How did people travel in the ancient world without immediately getting sold into slavery once they reached an unfamiliar city?

by PoolSharkPete
Iphikrates

Questions like these can appear to make sense on the surface if you make certain assumptions about the ancient world. If you believe it was a world of very small self-sufficient communities in a state of perpetual undeclared war, maybe it would make sense for each of these communities to enslave anyone they met and didn't know. But it pays to think a little harder about whether such a world could really exist. If people could expect to be captured and sold into slavery by any strangers they met, how would you build ties with other communities? How would you trade or forge marriages or make alliances? How would you conduct any business at all, whether public or private, if the world outside your own little village was a hostile anarchy?

To put it simply: people travelled without fear of being randomly enslaved because it was in everyone's interest to make sure that did not happen. The very survival of each city depended on their ability to travel and communicate safely.

Admittedly we don't have much evidence of treaties on travel safety between communities like the cities of Ancient Greece, but we know there were unspoken agreements between them that travellers, envoys and merchants were not free game. I've written previously about the divine sanctions against killing messengers, which appear to have been as common to the Persians as they were to the Greeks. Other forms of travellers - pilgrims to sanctuaries, athletes and spectators to panhellenic festivals - were similarly protected. Major festivals like the Olympic Games came with a period of ekecheiria, literally "hands-off," in which even states that were in open war against each other were not allowed to touch travellers through protected lands without incurring the wrath of gods and men. Even objects might be included in these exemptions. In 373 BC, the Athenian general Iphikrates invoked a curse on his city when he captured and sold Syracusan offerings on the way to Olympia and Delphi. The Syracusans may have been enemies, but the gifts (and the envoys carrying them) belonged to the god.

Of course, this is not to say that there are no examples of the arbitrary enslavement of people who happened to be at the wrong place at the wrong time. Border raids were a pretty timeless constant in Greek history, and the most desirable plunder was cattle and humans. Naval raiding, too, was endemic, and piracy was a scourge to merchant shipping and coastal communities. In that sense it is true that merely existing in the ancient world carried a risk of being enslaved. But - and this really shouldn't need stressing - the community that had its people stolen wasn't about to stand by and let it happen. Carrying off the inhabitants of a state to sell them into slavery was an act of war.

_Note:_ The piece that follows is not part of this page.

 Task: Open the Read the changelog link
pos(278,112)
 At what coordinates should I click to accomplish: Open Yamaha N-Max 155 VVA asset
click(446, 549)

In 491 BC, when the Aiginetans captured a ship full of Athenians on their way to a festival at Sounion, it rekindled and ancient feud that would only end two generations later when the Athenians annihilated the last settlement of Aiginetan refugees. There were many reasons for the outbreak of the Peloponnesian War in 431 BC, but one popular version told at Athens was that the war started because some Athenian youth had kidnapped a Megarian girl, and the Megarians had kidnapped a pair of sex workers in retaliation, with things escalating rapidly from there. (The comedian Aristophanes joked that if a Spartan stole a puppy, the Athenians would launch 300 warships to avenge it.)

Festivals in which women travelled outside the city were moments of particular anxiety about enslaver raids, and this could have disastrous consequences. In the aftermath of the Greek defeat against the Persians at Lade in 494 BC, the surviving warriors from Chios retreated into the territory of Ephesos - but the Ephesians mistook them for an invading army out to capture their women, and slaughtered them to a man. There were no regrets or apologies about this. If there were no courts or councils to appeal to, the last resort was to defend the people with weapons in hand.

These may be extreme examples, but the point is that there were, in fact, tacit codes of conduct between states, and these were invoked to justify policy and backed up with force if necessary. You couldn't simply seize a stranger and expect to get away with it. People didn't live in splendid autarky and isolation; they were part of communities that had ruling bodies and laws and armies, and these communities saw themselves as part of wider networks that had obligations toward each other to behave according to the standards that benefitted everyone. In such an environment it was generally safer to let strangers be.